Esta jornada nos recuerda que Jesús, al abrazar la cruz, asumió plenamente el sufrimiento humano. Un instrumento de tortura se transforma así en símbolo de redención. San Juan Pablo II resumió este mensaje al afirmar que “la cruz de Cristo es la respuesta de Dios al ‘no’ del hombre”. El dolor, la humillación y la muerte no fueron el fin, sino el punto más alto de su entrega por amor.

Para la teología cristiana, la cruz no es una derrota, sino el centro de la fe. Joseph Ratzinger (Benedicto XVI) afirmó que en ella “Jesús se dona por completo para elevar al ser humano”. Por eso, más que un símbolo de tragedia, se convierte en una promesa de vida nueva.

El testimonio de San Juan Pablo II, quien vivió el sufrimiento con una fe inquebrantable, encarna esta enseñanza. Desde las pérdidas de su juventud hasta su enfermedad en la vejez, su vida fue reflejo del mensaje del Viernes Santo: el dolor, cuando se ofrece con amor, puede ser fuente de transformación y redención.

El Evangelio también nos deja signos cargados de significado. La desnudez de Cristo representa la total entrega, su grito de sed refleja el deseo de salvación para todos, y la sangre y el agua que brotan de su costado aluden al nacimiento de la Iglesia y los sacramentos.

Las palabras finales de Jesús en la cruz, recogidas por los evangelistas, resumen su misión: perdón, abandono, cumplimiento, sed de amor y total entrega al Padre. “Padre, en tus manos encomiendo mi espíritu”, expresa la confianza absoluta en medio del dolor más extremo.

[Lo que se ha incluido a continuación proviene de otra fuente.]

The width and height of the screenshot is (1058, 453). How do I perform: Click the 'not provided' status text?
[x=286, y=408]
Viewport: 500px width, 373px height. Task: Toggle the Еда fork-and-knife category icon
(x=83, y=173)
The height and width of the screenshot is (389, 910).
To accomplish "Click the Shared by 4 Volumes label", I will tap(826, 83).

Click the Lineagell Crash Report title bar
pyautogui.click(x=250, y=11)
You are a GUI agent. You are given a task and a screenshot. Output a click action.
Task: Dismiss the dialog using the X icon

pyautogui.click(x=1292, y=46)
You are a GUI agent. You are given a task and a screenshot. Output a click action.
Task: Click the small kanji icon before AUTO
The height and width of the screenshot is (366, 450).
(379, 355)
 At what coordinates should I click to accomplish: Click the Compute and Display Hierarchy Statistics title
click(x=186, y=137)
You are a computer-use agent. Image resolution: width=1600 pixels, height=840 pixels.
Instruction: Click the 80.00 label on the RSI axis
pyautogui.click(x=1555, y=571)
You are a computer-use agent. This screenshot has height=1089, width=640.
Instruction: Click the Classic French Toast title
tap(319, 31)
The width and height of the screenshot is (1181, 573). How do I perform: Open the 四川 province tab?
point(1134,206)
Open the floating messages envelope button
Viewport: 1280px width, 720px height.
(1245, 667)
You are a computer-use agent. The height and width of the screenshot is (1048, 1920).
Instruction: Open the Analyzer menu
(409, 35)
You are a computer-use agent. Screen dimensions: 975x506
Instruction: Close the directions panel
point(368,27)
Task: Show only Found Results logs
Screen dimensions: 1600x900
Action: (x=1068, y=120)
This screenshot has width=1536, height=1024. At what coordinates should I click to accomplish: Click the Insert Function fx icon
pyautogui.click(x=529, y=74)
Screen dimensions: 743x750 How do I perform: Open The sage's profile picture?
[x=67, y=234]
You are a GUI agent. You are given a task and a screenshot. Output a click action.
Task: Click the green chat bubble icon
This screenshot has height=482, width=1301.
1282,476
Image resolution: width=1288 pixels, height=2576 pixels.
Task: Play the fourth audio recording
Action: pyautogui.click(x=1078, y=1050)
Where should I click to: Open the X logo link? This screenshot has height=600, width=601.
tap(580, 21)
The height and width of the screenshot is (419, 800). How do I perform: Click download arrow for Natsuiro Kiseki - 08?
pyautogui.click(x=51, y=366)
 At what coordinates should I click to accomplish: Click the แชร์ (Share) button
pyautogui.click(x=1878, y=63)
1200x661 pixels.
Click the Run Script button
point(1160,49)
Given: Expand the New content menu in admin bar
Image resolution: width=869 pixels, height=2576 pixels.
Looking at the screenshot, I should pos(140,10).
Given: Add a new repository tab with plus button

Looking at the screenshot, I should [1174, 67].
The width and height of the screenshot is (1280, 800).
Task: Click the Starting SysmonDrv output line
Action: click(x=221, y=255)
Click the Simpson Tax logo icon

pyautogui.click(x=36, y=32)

Este día, lejos de ser solo una conmemoración, es una invitación a mirar nuestras propias cruces con otros ojos. La cruz no es solo el madero donde murió Cristo; es también la posibilidad de redención en nuestras pruebas diarias. El Viernes Santo nos llama a vivir con amor y esperanza, incluso en medio de las sombras.